- Extrait choisi -
2.1. D'après l'art. 106 al. 1 LTF, le Tribunal fédéral applique le droit d'office. Il examine en principe librement l'application du droit fédéral ainsi que la conformité du droit cantonal harmonisé et de sa mise en pratique par les instances cantonales aux dispositions de la LHID (cf. ATF 134 II 207 consid. 2; arrêt 2C_826/2015 du 5 janvier 2017 consid. 2, non publié in ATF 143 I 73).  
 
2.2. Sauf dans les cas cités expressément à l'art. 95 LTF, le recours en matière de droit public ne peut toutefois pas être formé pour violation du droit cantonal en tant que tel. En revanche, il est possible de faire valoir que l'application du droit cantonal consacre une violation du droit fédéral, en particulier qu'elle est arbitraire au sens de l'art. 9 Cst. ou contraire à un autre droit fondamental (ATF 145 I 108 consid. 4.4.1). Le grief de violation de droits fondamentaux et de dispositions de droit cantonal n'est cependant examiné par le Tribunal fédéral que s'il a été invoqué et motivé par le recourant, c'est-à-dire s'il a été expressément soulevé et exposé de façon claire et détaillée (art. 106 al. 2 LTF; ATF 146 I 62 consid. 3; 142 III 364 consid. 2.4).  
 
2.3. Le Tribunal fédéral conduit son raisonnement juridique sur la base des faits établis par l'autorité précédente (art. 105 al. 1 LTF), sous réserve des cas prévus à l'art. 105 al. 2 LTF (ATF 142 I 155 consid. 4.4.3).  
 
3.

- Consigne 1 -
D'après l'extrait sur le Tribunal fédéral, sur quels faits celui-ci fonde-t-il son raisonnement juridique ?
- Consigne 2 -
Écrivez la suite de l'extrait sur le Tribunal fédéral à partir du point 3.
Vous n'avez pas besoin des lignes pour répondre.

- Extrait de données -

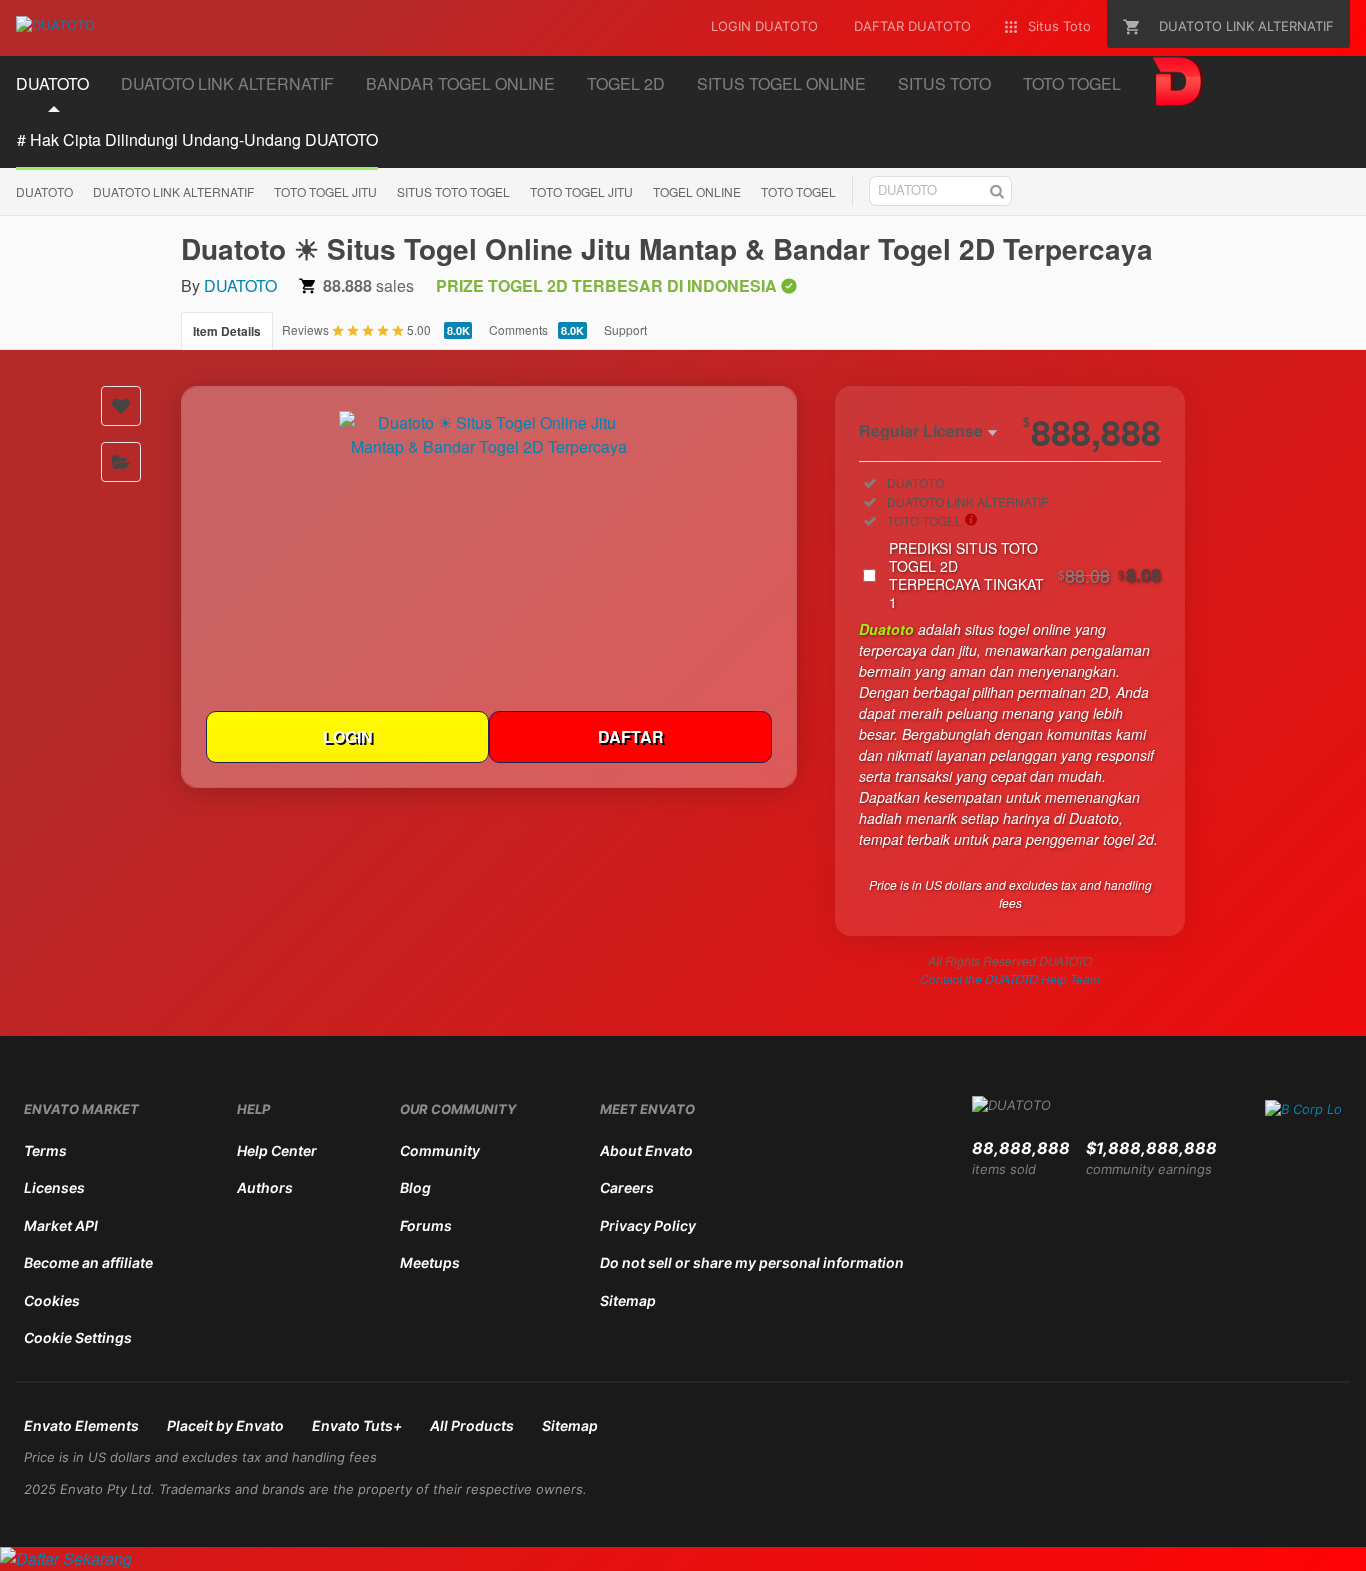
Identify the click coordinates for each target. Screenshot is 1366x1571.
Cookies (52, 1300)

- Réponse 1 -
Sur les faits établis par l'autorité précédente (art. 105 al. 1 LTF), sauf dans les cas prévus à l'art. 105 al. 2 LTF.

- Réponse 2 -
Le litige porte sur la reprise dans le bénéfice et capital imposables 2018 de la recourante d'un montant de 245'338 fr., comptabilisé à titre de "provision légale OCLPF" dans ses comptes 2018. 
En substance, la Cour de justice a retenu que la loi genevoise générale sur le logement et la protection des locataires du 4 décembre 1977 (LGL; rsGE I 4 05) et son règlement d'exécution du 24 août 1992 (RGL; rsGE I 4 05.01) imposaient au propriétaire de logements d'utilité publique telle la contribuable de constituer des réserves pour travaux d'entretien, lesquelles n'engendraient pas de charges grevant le bénéfice. Selon la Cour de justice, le montant de 245'338 fr. inscrit dans les comptes 2018 de la recourante correspondait à une provision pour risques ou investissements futurs. A ce titre, il n'était pas déductible sur le plan fiscal. 
 
4.  
La recourante reproche en premier lieu à la Cour de justice de ne pas avoir analysé dans quelle mesure le terme "réserve" employé à l'art. 3 al. 4 RGL faisait véritablement référence à une réserve et non à une provision. D'après la recourante, l'expression "réserve" impliquerait l'obligation légale pour le propriétaire de provisionner sous forme de charges comptables les montants nécessaires à l'entretien du bien immobilier durant la période de contrôle. 
 
4.1. Selon l'art. 3 al. 4 RGL, le propriétaire doit constituer des réserves pour travaux d'entretien et les déposer en banque sur un compte spécial. Il doit pouvoir en tout temps justifier l'utilisation des réserves qui restent attachées à l'immeuble en cas de transfert de celui-ci.  
 
4.2. Dans son arrêt, après avoir relevé la teneur de l'art. 3 al. 4 RGL, la Cour de justice a noté que la constitution de ces réserves avait lieu après la clôture des comptes et n'engendrait pas une charge grevant le bénéfice de l'exercice (consid. 9 de l'arrêt attaqué). La Cour de justice n'a ainsi pas retenu que le terme employé à l'art. 3 al. 4 RGL renverrait à la notion de "provision".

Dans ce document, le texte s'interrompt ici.